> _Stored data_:

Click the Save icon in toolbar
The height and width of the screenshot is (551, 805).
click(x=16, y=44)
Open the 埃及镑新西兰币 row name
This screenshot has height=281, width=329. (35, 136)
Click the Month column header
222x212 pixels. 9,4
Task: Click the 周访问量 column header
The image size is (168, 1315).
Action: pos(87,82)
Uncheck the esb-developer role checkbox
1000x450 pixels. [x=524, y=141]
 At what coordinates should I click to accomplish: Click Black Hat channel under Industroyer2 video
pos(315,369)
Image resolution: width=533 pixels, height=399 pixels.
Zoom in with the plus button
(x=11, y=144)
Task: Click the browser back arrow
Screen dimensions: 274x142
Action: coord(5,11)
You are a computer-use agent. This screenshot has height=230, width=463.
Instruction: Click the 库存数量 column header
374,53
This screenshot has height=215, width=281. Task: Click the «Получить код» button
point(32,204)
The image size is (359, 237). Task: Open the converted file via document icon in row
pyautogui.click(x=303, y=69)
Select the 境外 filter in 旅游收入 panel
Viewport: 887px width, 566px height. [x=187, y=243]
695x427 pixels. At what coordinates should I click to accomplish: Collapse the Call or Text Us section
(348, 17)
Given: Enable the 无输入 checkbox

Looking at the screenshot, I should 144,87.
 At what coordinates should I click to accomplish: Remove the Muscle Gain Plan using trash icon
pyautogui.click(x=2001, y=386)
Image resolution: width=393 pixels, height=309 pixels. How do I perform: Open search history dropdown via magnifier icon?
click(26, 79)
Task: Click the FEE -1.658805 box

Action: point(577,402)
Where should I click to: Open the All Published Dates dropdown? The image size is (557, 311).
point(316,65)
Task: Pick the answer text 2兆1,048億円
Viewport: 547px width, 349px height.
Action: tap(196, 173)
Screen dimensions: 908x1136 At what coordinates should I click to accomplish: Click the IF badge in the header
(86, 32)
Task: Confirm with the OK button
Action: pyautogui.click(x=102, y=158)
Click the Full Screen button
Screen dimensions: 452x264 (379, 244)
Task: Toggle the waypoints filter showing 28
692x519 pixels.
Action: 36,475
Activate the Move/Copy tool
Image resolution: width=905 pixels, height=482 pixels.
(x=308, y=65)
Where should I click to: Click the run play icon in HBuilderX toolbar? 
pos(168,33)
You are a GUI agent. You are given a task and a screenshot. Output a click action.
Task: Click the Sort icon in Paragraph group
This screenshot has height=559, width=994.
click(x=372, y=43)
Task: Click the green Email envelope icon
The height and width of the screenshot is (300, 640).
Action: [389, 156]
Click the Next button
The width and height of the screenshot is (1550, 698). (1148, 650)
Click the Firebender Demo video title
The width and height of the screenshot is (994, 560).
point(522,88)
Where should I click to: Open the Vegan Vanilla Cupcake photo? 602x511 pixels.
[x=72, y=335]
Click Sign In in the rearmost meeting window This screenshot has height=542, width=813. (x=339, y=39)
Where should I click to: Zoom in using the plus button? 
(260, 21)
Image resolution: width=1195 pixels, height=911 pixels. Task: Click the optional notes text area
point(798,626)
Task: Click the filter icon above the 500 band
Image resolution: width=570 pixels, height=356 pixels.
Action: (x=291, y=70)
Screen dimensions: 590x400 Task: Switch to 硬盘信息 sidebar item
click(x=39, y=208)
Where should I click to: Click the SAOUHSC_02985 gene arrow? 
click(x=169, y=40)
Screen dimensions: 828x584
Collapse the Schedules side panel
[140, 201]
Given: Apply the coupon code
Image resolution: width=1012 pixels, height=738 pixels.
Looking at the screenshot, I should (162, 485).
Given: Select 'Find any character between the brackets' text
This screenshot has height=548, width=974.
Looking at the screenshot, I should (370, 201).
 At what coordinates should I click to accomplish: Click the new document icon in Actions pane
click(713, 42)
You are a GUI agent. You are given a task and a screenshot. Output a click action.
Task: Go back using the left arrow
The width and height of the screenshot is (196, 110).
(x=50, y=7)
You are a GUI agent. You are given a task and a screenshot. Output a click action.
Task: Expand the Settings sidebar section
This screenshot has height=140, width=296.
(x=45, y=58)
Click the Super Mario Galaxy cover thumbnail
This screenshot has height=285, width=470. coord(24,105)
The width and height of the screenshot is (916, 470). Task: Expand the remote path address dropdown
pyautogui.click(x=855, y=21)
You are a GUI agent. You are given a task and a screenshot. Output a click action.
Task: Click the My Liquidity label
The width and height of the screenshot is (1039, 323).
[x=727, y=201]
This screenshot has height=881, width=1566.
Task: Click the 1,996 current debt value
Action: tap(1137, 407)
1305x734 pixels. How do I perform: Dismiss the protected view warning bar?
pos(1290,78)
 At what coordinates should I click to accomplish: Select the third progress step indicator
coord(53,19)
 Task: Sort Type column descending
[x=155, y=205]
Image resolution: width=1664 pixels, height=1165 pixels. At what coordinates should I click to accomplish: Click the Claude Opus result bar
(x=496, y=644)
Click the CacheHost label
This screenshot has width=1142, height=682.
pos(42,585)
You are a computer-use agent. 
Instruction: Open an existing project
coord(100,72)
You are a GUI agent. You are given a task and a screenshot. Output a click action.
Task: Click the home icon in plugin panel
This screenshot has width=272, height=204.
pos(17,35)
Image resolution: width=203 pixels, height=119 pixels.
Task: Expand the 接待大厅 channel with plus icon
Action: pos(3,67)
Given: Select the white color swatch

> _Task prompt_: Give every entry back unchanged. Leave none out.

> _Exercise result_:
Click the Save icon in toolbar
The height and width of the screenshot is (551, 805).
click(x=16, y=44)
Open the 埃及镑新西兰币 row name
This screenshot has height=281, width=329. (35, 136)
Click the Month column header
222x212 pixels. 9,4
Task: Click the 周访问量 column header
The image size is (168, 1315).
Action: pos(87,82)
Uncheck the esb-developer role checkbox
1000x450 pixels. [x=524, y=141]
 At what coordinates should I click to accomplish: Click Black Hat channel under Industroyer2 video
pos(315,369)
Image resolution: width=533 pixels, height=399 pixels.
Zoom in with the plus button
(x=11, y=144)
Task: Click the browser back arrow
Screen dimensions: 274x142
Action: coord(5,11)
You are a computer-use agent. This screenshot has height=230, width=463.
Instruction: Click the 库存数量 column header
374,53
This screenshot has height=215, width=281. Task: Click the «Получить код» button
point(32,204)
The image size is (359, 237). Task: Open the converted file via document icon in row
pyautogui.click(x=303, y=69)
Select the 境外 filter in 旅游收入 panel
Viewport: 887px width, 566px height. [x=187, y=243]
695x427 pixels. At what coordinates should I click to accomplish: Collapse the Call or Text Us section
(348, 17)
Given: Enable the 无输入 checkbox

Looking at the screenshot, I should 144,87.
 At what coordinates should I click to accomplish: Remove the Muscle Gain Plan using trash icon
pyautogui.click(x=2001, y=386)
Image resolution: width=393 pixels, height=309 pixels. How do I perform: Open search history dropdown via magnifier icon?
click(26, 79)
Task: Click the FEE -1.658805 box

Action: point(577,402)
Where should I click to: Open the All Published Dates dropdown? The image size is (557, 311).
point(316,65)
Task: Pick the answer text 2兆1,048億円
Viewport: 547px width, 349px height.
Action: tap(196, 173)
Screen dimensions: 908x1136 At what coordinates should I click to accomplish: Click the IF badge in the header
(86, 32)
Task: Confirm with the OK button
Action: pyautogui.click(x=102, y=158)
Click the Full Screen button
Screen dimensions: 452x264 (379, 244)
Task: Toggle the waypoints filter showing 28
692x519 pixels.
Action: 36,475
Activate the Move/Copy tool
Image resolution: width=905 pixels, height=482 pixels.
(x=308, y=65)
Where should I click to: Click the run play icon in HBuilderX toolbar? 
pos(168,33)
You are a GUI agent. You are given a task and a screenshot. Output a click action.
Task: Click the Sort icon in Paragraph group
This screenshot has height=559, width=994.
click(x=372, y=43)
Task: Click the green Email envelope icon
The height and width of the screenshot is (300, 640).
Action: [389, 156]
Click the Next button
The width and height of the screenshot is (1550, 698). (1148, 650)
Click the Firebender Demo video title
The width and height of the screenshot is (994, 560).
point(522,88)
Where should I click to: Open the Vegan Vanilla Cupcake photo? 602x511 pixels.
[x=72, y=335]
Click Sign In in the rearmost meeting window This screenshot has height=542, width=813. (x=339, y=39)
Where should I click to: Zoom in using the plus button? 
(260, 21)
Image resolution: width=1195 pixels, height=911 pixels. Task: Click the optional notes text area
point(798,626)
Task: Click the filter icon above the 500 band
Image resolution: width=570 pixels, height=356 pixels.
Action: (x=291, y=70)
Screen dimensions: 590x400 Task: Switch to 硬盘信息 sidebar item
click(x=39, y=208)
Where should I click to: Click the SAOUHSC_02985 gene arrow? 
click(x=169, y=40)
Screen dimensions: 828x584
Collapse the Schedules side panel
[140, 201]
Given: Apply the coupon code
Image resolution: width=1012 pixels, height=738 pixels.
Looking at the screenshot, I should (162, 485).
Given: Select 'Find any character between the brackets' text
This screenshot has height=548, width=974.
Looking at the screenshot, I should (370, 201).
 At what coordinates should I click to accomplish: Click the new document icon in Actions pane
click(713, 42)
You are a GUI agent. You are given a task and a screenshot. Output a click action.
Task: Go back using the left arrow
The width and height of the screenshot is (196, 110).
(x=50, y=7)
You are a GUI agent. You are given a task and a screenshot. Output a click action.
Task: Expand the Settings sidebar section
This screenshot has height=140, width=296.
(x=45, y=58)
Click the Super Mario Galaxy cover thumbnail
This screenshot has height=285, width=470. coord(24,105)
The width and height of the screenshot is (916, 470). Task: Expand the remote path address dropdown
pyautogui.click(x=855, y=21)
You are a GUI agent. You are given a task and a screenshot. Output a click action.
Task: Click the My Liquidity label
The width and height of the screenshot is (1039, 323).
[x=727, y=201]
This screenshot has height=881, width=1566.
Task: Click the 1,996 current debt value
Action: tap(1137, 407)
1305x734 pixels. How do I perform: Dismiss the protected view warning bar?
pos(1290,78)
 At what coordinates should I click to accomplish: Select the third progress step indicator
coord(53,19)
 Task: Sort Type column descending
[x=155, y=205]
Image resolution: width=1664 pixels, height=1165 pixels. At what coordinates should I click to accomplish: Click the Claude Opus result bar
(x=496, y=644)
Click the CacheHost label
This screenshot has width=1142, height=682.
pos(42,585)
You are a computer-use agent. 
Instruction: Open an existing project
coord(100,72)
You are a GUI agent. You are given a task and a screenshot. Output a click action.
Task: Click the home icon in plugin panel
This screenshot has width=272, height=204.
pos(17,35)
Image resolution: width=203 pixels, height=119 pixels.
Task: Expand the 接待大厅 channel with plus icon
Action: pos(3,67)
Given: Select the white color swatch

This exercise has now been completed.